According to attorney Jonathan Turley, the Egyptian government has expressed its willingness to accept Al-Arian after he is deported. In his plea agreement, the government pledged to expedite his removal after his sentence was complete. Brinkema said the Justice Department must live up to its agreements and not discourage Egypt from taking Al Arian.
Turley has challenged the case's validity, claiming Al-Arian has submitted sworn statements indicating he knows of no criminal activity by the IIIT think tank. He also has offered to take a polygraph test, Turley said. And Kromberg previously called Al-Arian an "insignificant witness," Turley said.
Kromberg countered that he said Al Arian was a "small part of a bigger investigation," but that it was clear from the IIIT investigation that Al Arian was deeply involved. Al Arian answered some questions but has refused to answer questions about PIJ, PIJ financing, his membership in the Muslim Brotherhood and his relationship with the Brotherhood in Northern Virginia, Kromberg told Brinkema. Someone subpoenaed by a grand jury cannot choose the questions he wants to answer and how he wants to answer them, Kromberg said.

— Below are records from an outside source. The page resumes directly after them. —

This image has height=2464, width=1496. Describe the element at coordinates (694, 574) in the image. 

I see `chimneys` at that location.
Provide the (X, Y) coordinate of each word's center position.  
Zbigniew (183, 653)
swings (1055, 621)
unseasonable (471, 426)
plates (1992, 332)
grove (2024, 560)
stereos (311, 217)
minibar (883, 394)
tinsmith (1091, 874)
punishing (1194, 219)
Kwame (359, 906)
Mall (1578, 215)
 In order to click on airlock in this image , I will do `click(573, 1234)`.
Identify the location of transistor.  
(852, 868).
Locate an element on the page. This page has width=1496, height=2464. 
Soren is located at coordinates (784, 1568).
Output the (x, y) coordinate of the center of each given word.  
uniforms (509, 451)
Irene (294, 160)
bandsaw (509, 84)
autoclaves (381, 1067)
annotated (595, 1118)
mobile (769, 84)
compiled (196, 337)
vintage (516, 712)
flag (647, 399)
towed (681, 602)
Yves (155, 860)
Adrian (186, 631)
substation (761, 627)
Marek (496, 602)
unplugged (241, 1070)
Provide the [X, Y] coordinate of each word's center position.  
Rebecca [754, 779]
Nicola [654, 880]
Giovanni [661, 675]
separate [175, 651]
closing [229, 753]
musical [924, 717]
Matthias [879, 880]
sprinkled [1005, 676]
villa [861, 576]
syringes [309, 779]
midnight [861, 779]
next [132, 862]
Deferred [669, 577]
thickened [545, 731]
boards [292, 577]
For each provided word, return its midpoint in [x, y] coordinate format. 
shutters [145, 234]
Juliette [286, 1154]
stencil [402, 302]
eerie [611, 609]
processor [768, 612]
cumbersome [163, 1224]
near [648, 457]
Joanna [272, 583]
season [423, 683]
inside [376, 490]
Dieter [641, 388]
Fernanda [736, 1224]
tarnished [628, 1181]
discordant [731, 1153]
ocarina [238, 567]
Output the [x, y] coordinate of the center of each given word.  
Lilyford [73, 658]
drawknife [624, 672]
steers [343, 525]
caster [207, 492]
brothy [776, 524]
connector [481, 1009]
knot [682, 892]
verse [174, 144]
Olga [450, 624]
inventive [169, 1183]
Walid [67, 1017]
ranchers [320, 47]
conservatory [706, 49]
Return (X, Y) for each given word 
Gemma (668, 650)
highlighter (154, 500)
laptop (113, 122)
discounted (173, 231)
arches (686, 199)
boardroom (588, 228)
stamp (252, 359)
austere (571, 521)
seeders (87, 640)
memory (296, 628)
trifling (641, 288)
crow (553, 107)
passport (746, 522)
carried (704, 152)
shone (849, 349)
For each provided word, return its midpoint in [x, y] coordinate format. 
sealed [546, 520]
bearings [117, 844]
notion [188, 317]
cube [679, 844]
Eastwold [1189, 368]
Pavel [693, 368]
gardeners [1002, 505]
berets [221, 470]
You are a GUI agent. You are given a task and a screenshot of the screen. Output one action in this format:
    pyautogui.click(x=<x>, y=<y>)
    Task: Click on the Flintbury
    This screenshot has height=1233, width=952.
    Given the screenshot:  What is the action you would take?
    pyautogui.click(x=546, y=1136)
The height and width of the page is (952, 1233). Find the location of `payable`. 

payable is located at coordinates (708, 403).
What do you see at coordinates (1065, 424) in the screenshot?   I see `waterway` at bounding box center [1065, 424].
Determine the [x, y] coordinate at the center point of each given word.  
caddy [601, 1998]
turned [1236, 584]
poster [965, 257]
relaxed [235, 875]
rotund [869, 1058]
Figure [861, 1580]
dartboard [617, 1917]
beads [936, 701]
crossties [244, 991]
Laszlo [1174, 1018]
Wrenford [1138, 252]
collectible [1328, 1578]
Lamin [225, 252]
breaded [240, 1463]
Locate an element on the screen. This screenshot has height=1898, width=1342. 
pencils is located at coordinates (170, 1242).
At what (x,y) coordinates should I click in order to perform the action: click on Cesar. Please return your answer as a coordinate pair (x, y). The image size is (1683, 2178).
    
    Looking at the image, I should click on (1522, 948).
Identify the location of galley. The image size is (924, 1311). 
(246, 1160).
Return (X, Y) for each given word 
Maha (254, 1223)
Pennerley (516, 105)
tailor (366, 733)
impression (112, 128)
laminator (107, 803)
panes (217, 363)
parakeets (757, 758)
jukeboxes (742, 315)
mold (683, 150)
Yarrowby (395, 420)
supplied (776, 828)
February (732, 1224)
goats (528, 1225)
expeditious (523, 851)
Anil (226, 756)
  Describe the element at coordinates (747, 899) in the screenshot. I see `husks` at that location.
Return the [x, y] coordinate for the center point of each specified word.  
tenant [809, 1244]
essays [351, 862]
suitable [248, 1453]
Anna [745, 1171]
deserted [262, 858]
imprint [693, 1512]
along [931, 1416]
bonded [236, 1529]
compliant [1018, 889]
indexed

Al-Arian's appeal for bond included 60 pages of letters from supporters of his, including three university professors who had worked with his think tank, the World and Islam Studies Enterprise (WISE):
John Esposito, director of Georgetown University's Prince Alwaleed Bin-Talal Center for Muslim-Christian Understanding, told Brinkema he has known Al-Arian for 20 years and saw him as "a man of conscience with a strong commitment to peace and social justice." Esposito described WISE as "a think-tank that brought together prominent scholars and experts from academia, the U.S. government and the media."
Esposito's Georgetown colleague, John Voll, wrote of Al-Arian's "devotion to his family," and that he has "gotten to know [Al-Arian] through his children," concluding that "it is highly improbable that [Al-Arian] would break the trust involved in being released on bond." Voll, the dissertation mentor of Al-Arian's son, Abdullah - currently a doctoral student at Georgetown - noted that Abdullah "will be teaching a course in the History Department curriculum this coming fall semester."
University of Maryland professor Charles Butterworth wrote to Brinkema that he held WISE "in high esteem, especially because of Sami Al-Arian's excellent management of it."
In fact, WISE was home to four members of the Palestinian Islamic Jihad (PIJ) governing board, including Al-Arian, current PIJ leader Ramadan Shallah, Basheer Nafi and Mazen Al-Najjar. While it did produce academic work, it also received funding from PIJ accounts in addition to substantial financial support from the think-tank that is now targeted by the Virginia grand jury.